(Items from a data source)
********************

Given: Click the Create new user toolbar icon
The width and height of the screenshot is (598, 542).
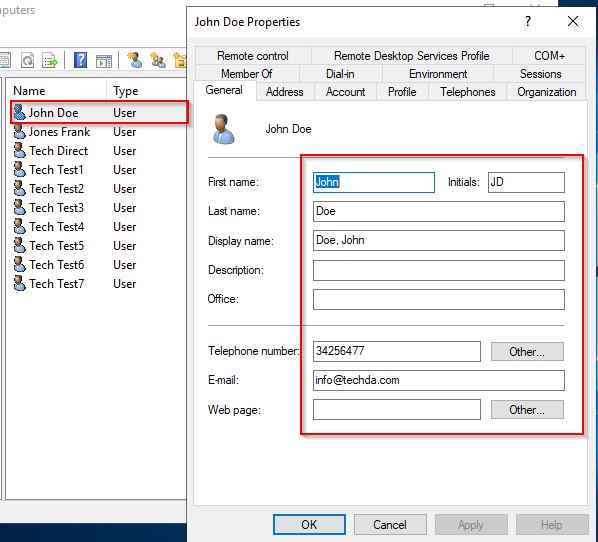Looking at the screenshot, I should coord(134,60).
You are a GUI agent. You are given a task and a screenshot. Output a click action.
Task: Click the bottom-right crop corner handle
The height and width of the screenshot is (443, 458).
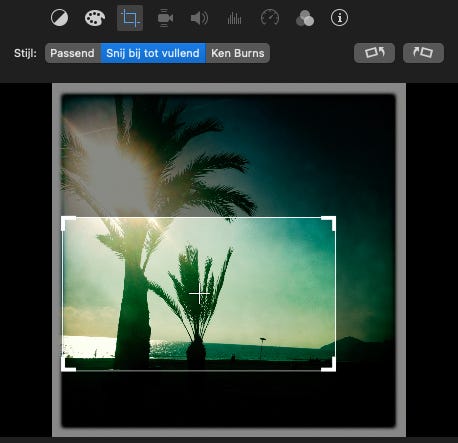pos(329,365)
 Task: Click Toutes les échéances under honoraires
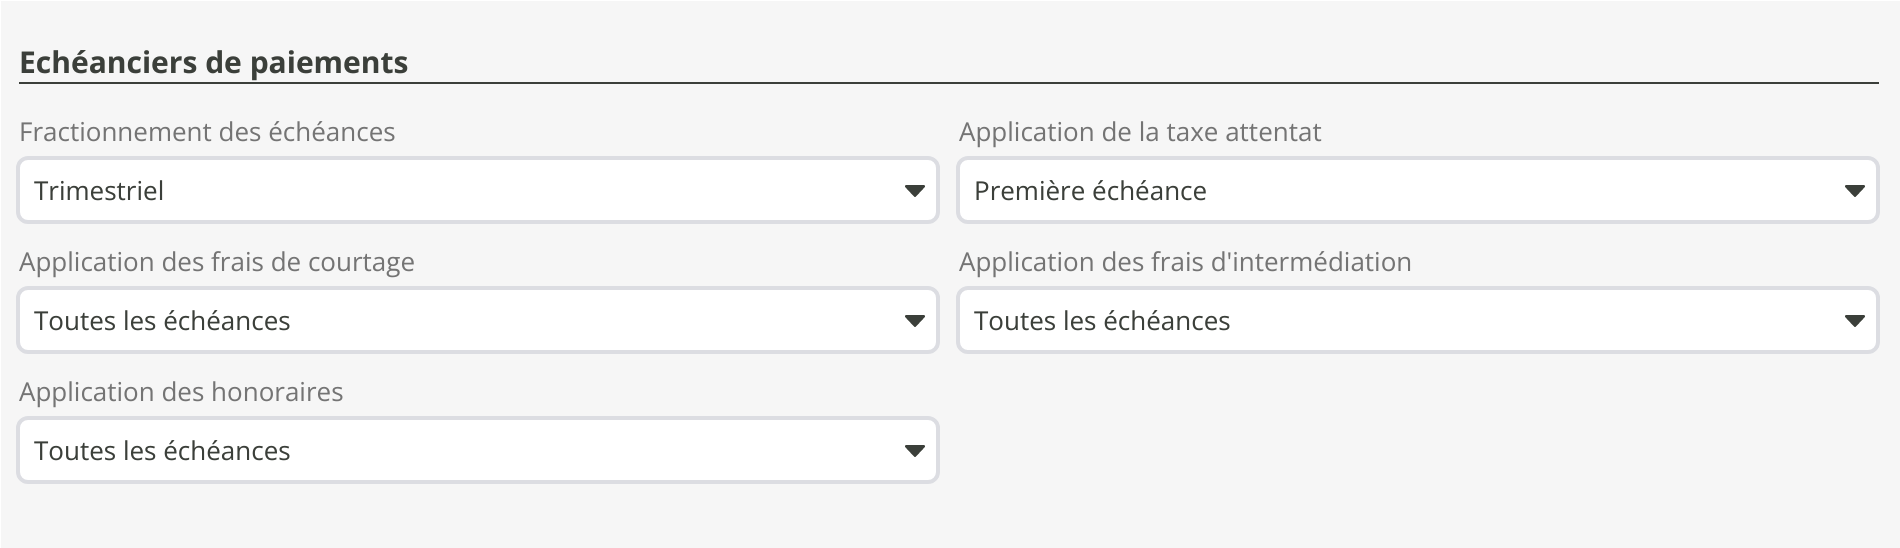[x=162, y=451]
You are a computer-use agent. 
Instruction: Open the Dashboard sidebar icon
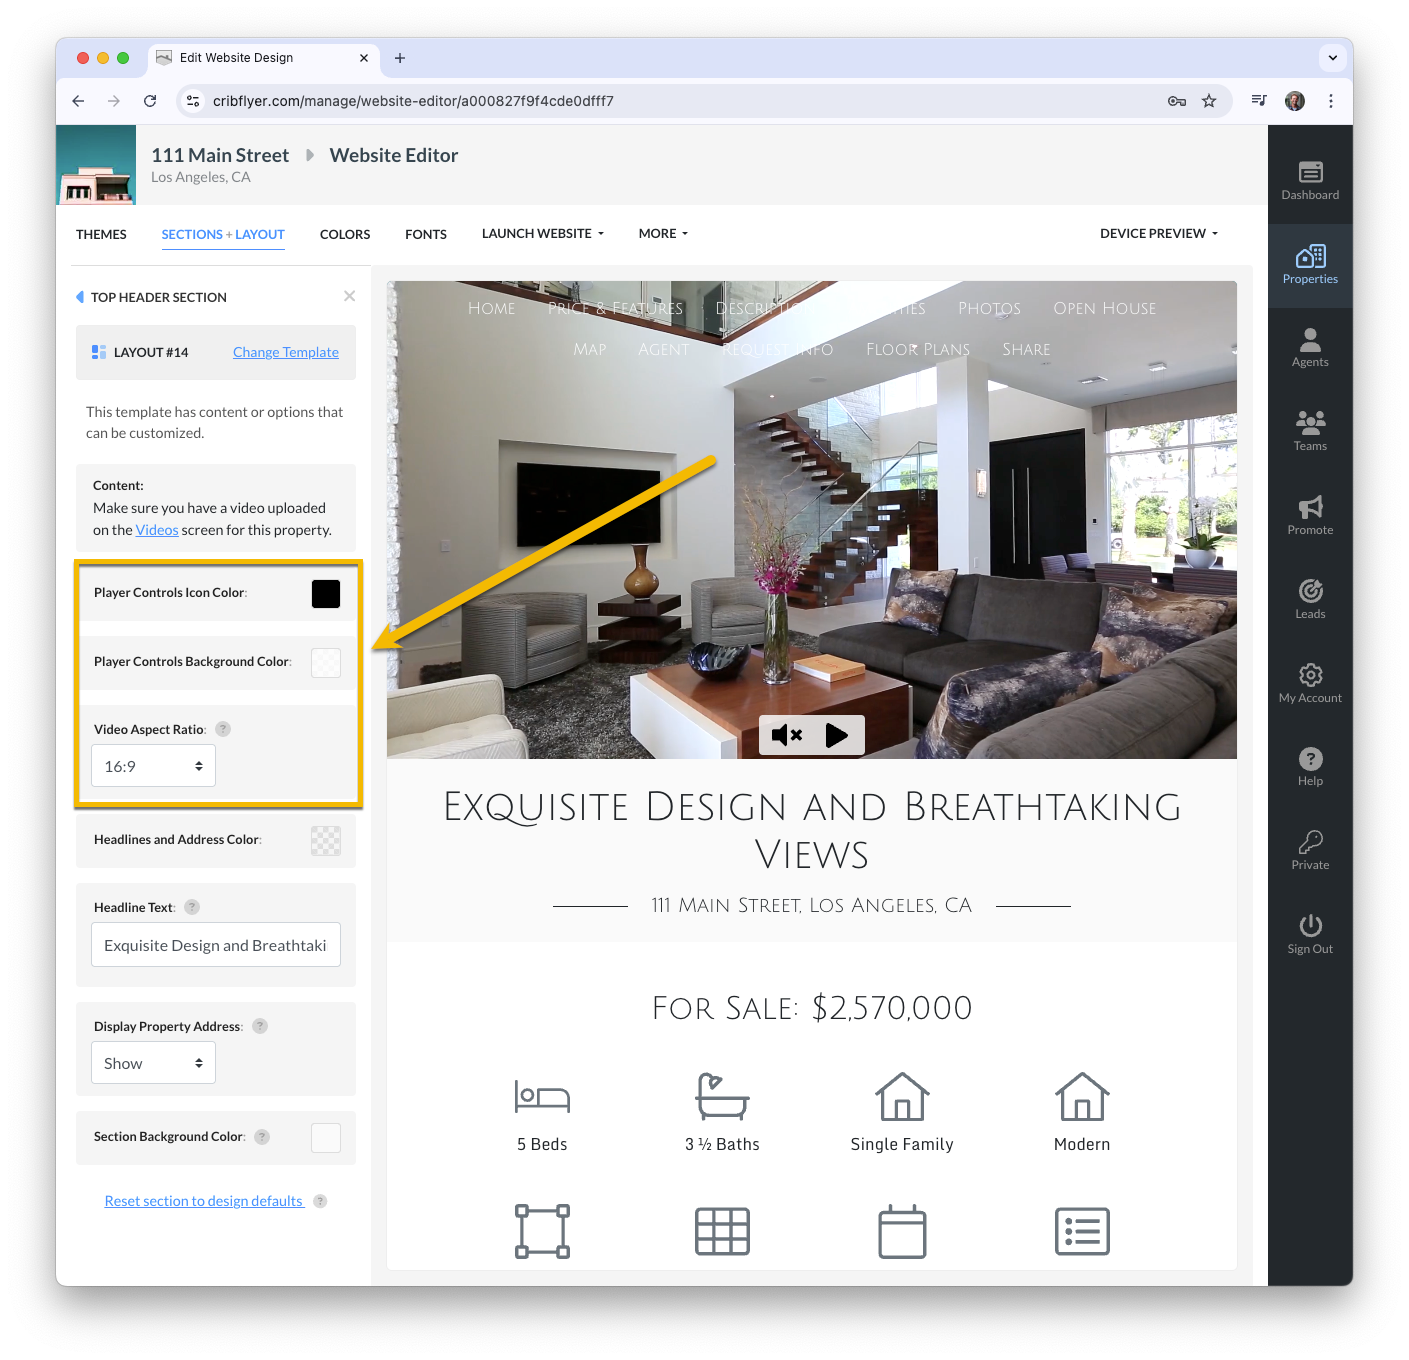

********************

What you need to do:
Could you transcribe every entry above exactly, leaving out the images?

Response to this task:
Given: Click the Create new user toolbar icon
The width and height of the screenshot is (598, 542).
Looking at the screenshot, I should coord(134,60).
You are a GUI agent. You are given a task and a screenshot. Output a click action.
Task: Click the bottom-right crop corner handle
The height and width of the screenshot is (443, 458).
pos(329,365)
 Task: Click Toutes les échéances under honoraires
[x=162, y=451]
You are a computer-use agent. 
Instruction: Open the Dashboard sidebar icon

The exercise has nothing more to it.